9. Waterfall, spiral and iterative project life cycles. I'm not sure that waterfall is really used by anyone except in case studies of 'what not to do', and I'm also not sure how you could be a developer without being aware of this, but maybe that's precisely the point: You can't be a developer if you don't do this. This chapter then covers setting up an instance of Trac and using it to manage a project's deliverables, defects, and milestones.
10. Documenting a project using ReStructuredText and Sphinx, and including hints on good technical writing. This caused me to completely revamp the content of my small personal project's documentation, and as a result it is both much improved, and shorter to boot. Wins all round.
11. Test-Driven Development. This chapter would be a superb overview of the topic for someone who didn't know about TDD. Although I use TDD extensively at work, I've never used nose, fearing that getting to grips with it might be too intrusive or disruptive. In fact, it is seamless to begin using it in a small way and slowly extend into its more advanced features as and when you need them.
12. Optimisation : General principles (ie. don't) and profiling techniques. I had never used the cProfile module described here, having just whipped up homespun profilers on-the-spot whenever I needed them, and it's a valuable addition to my arsenal.
13. Optimisation : Solutions. Big O notation. Correct use of different collection types. Multi-threading, multi-processing, caching. Not much that is tremendously new to me here, but it is obviously a huge topic to cover in a a single chapter, and it covers the bases competently.
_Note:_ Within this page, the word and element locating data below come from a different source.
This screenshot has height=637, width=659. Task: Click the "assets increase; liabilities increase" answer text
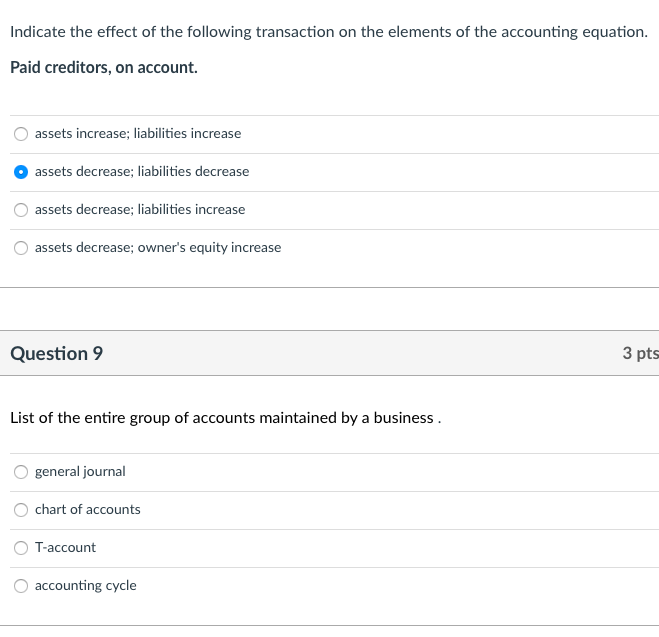(138, 134)
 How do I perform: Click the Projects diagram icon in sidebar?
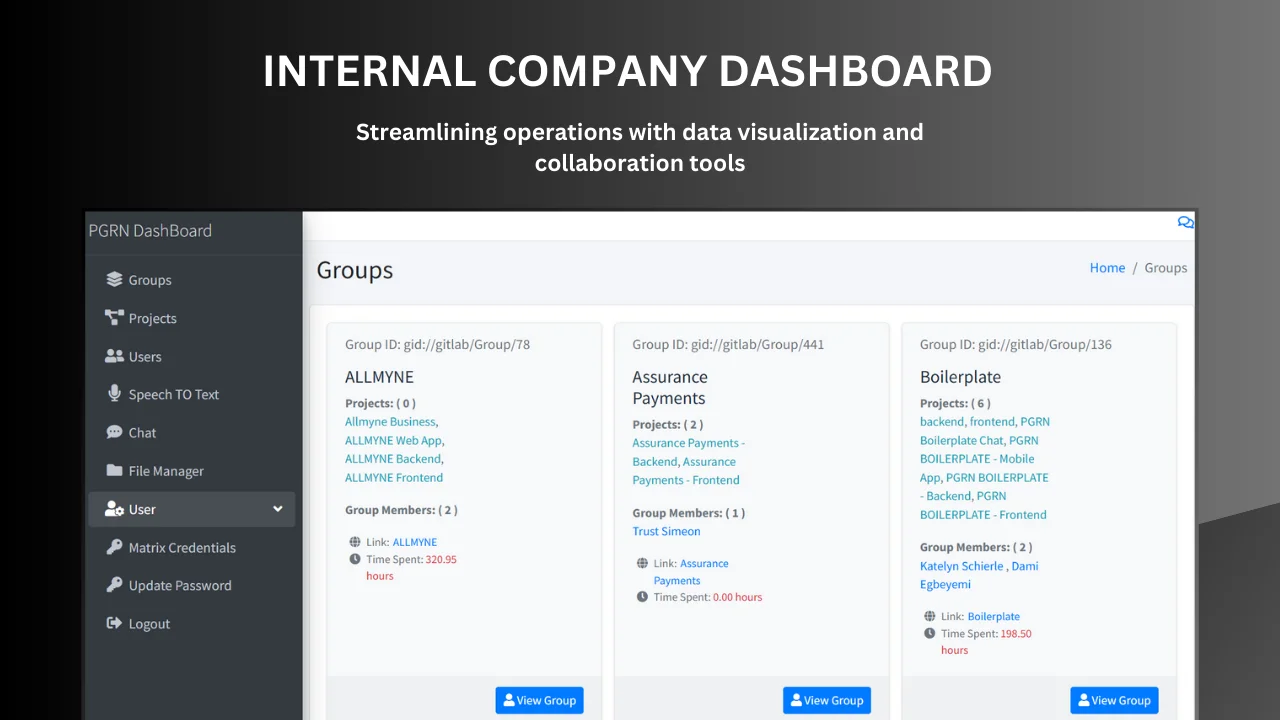[x=114, y=318]
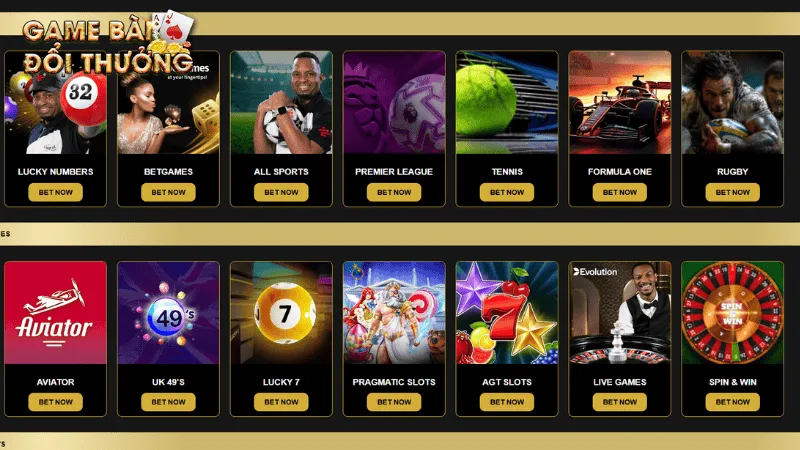
Task: Select the Premier League image
Action: tap(394, 103)
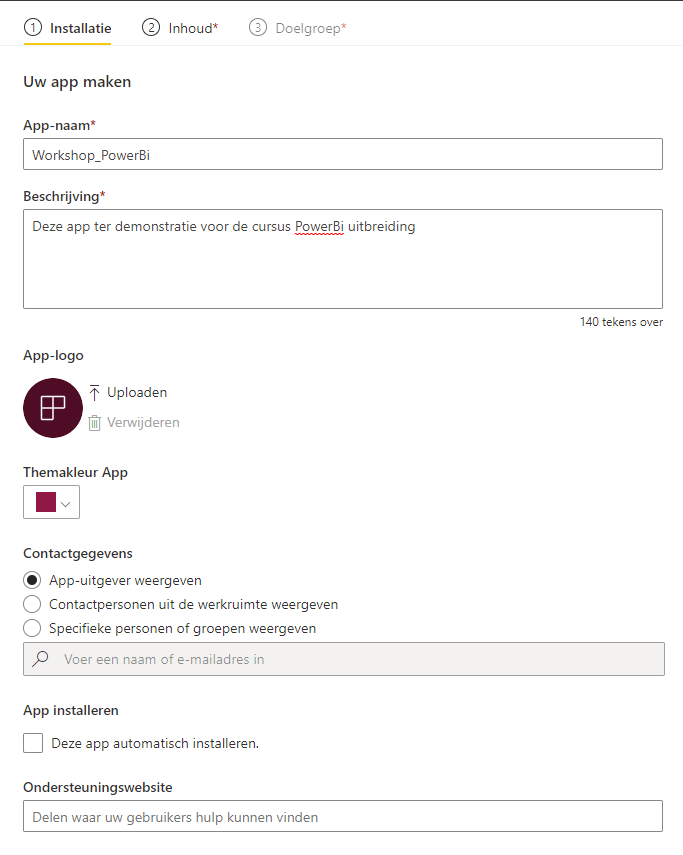Click into the Beschrijving text area
This screenshot has width=683, height=855.
343,259
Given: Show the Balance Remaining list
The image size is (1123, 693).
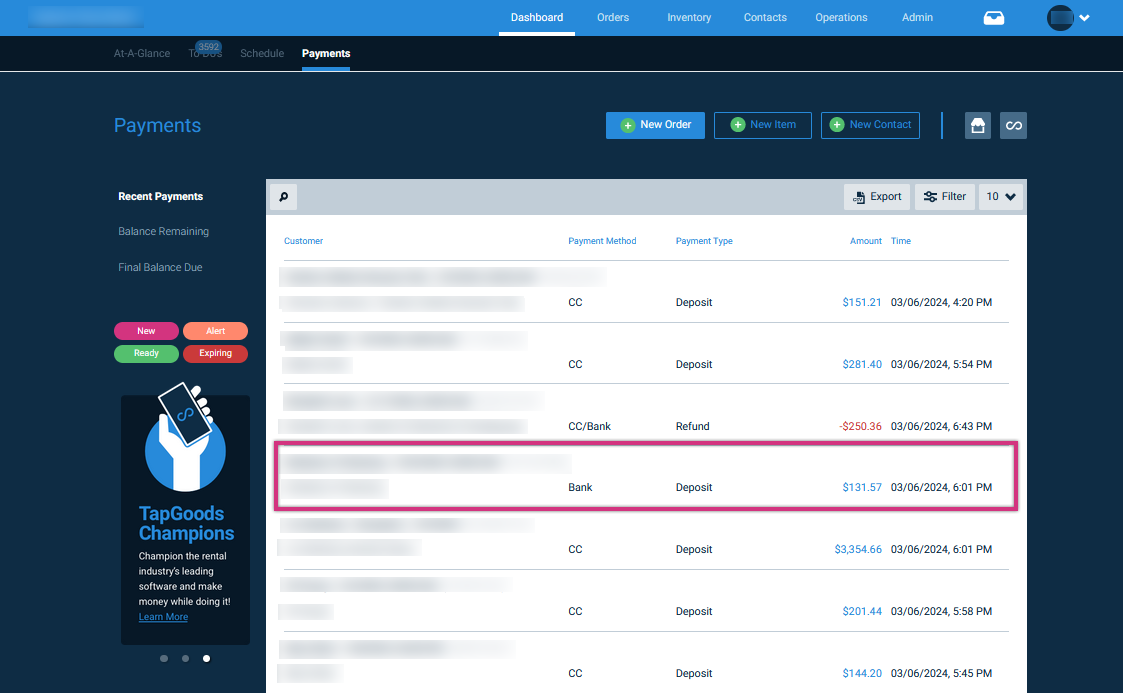Looking at the screenshot, I should click(x=163, y=231).
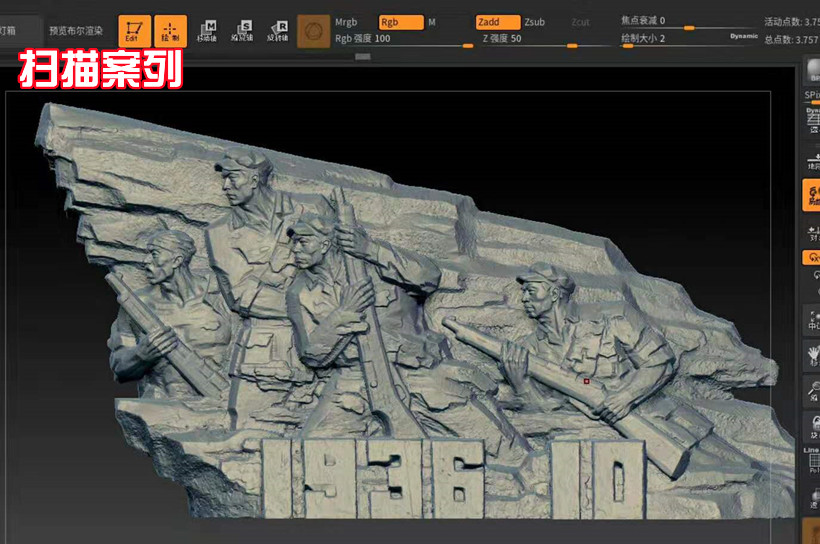
Task: Switch to Zsub mode
Action: tap(535, 21)
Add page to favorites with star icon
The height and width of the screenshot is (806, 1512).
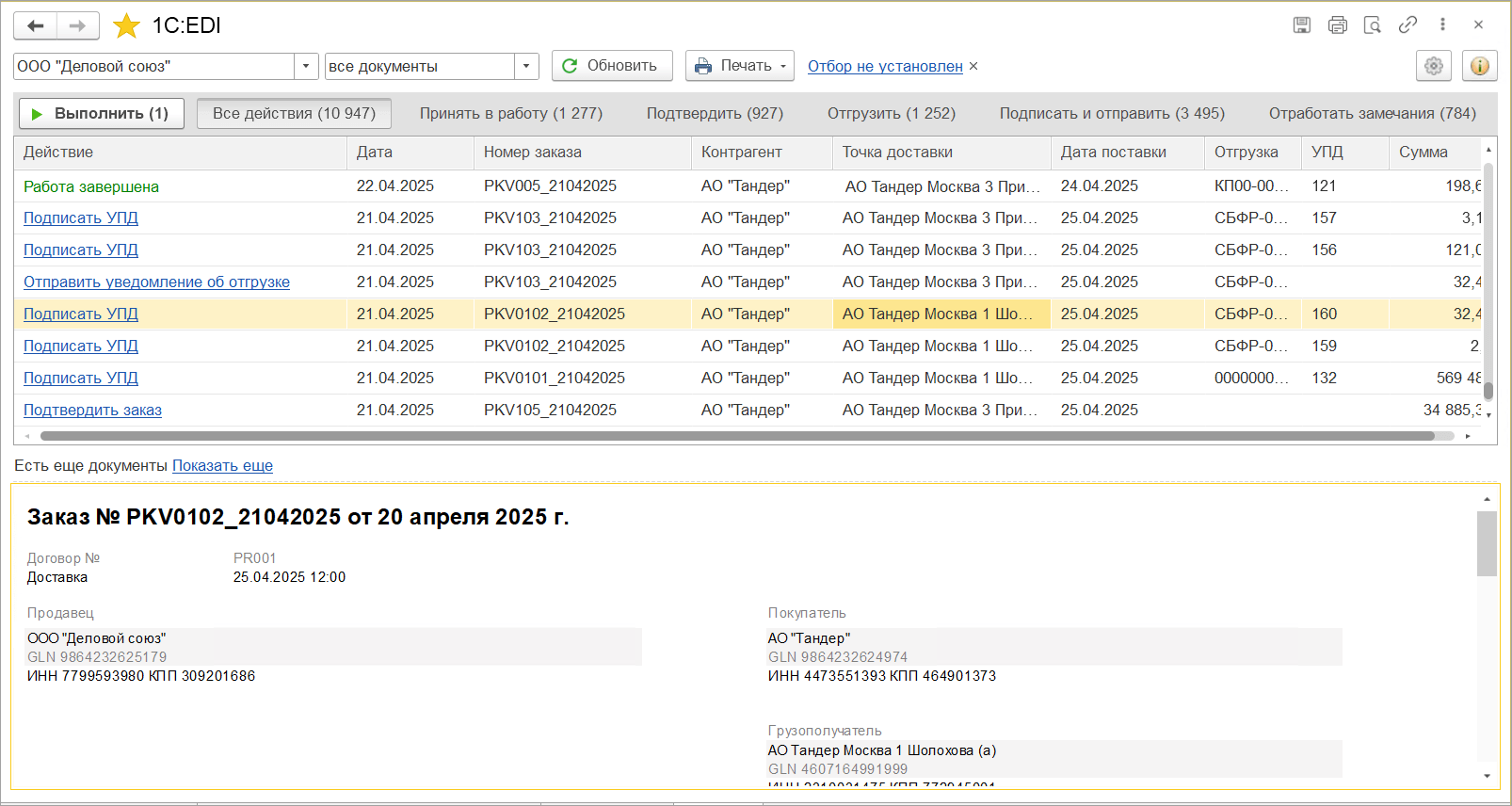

14. Design Patterns, and how they apply (or don't) to Python. It has been said that design patterns, as fundamental and necessary as they are to a software engineer's mindset, are a symptom a language's lack of [expressivity]{#query .query}. You shouldn't have to write huge gobs of code to express simple conceptual relationships. Although Tarek never explicitly says this, to some extent it is born out by this chapter. Trivial (and much-maligned) ideas like the Singleton, after a page or two of alternate implementations, boil down to simply 'use a module', i.e. zero lines of code. Slightly more complex patterns such as Visitor, are only a few lines. It is still useful to discuss and name patterns, but on the whole reference implementations are so trivial as to be unnecessary, except perhaps as the most concise and precise method of illustration.
The book overall, then, is a grab-bag of different topics. Each chapter could clearly be expanded into one or more whole books. As a result, no part can be covered in very great depth, but Tarek does an admirable job of getting the reader up to speed enough in each area that they can be self-sufficient and direct their own learning from that point.
As as result of the broad scope of the book it serves as a brilliant annotated laundry list of 'things the Python developer ought to know'. While there will doubtlessly be some sections that you are already deeply familiar with, if you have any interest in discovering your own deficiencies as a Python programmer, I can highly recommend it.
Rating: 7.5/10 - Made concrete improvements to the way I work every day.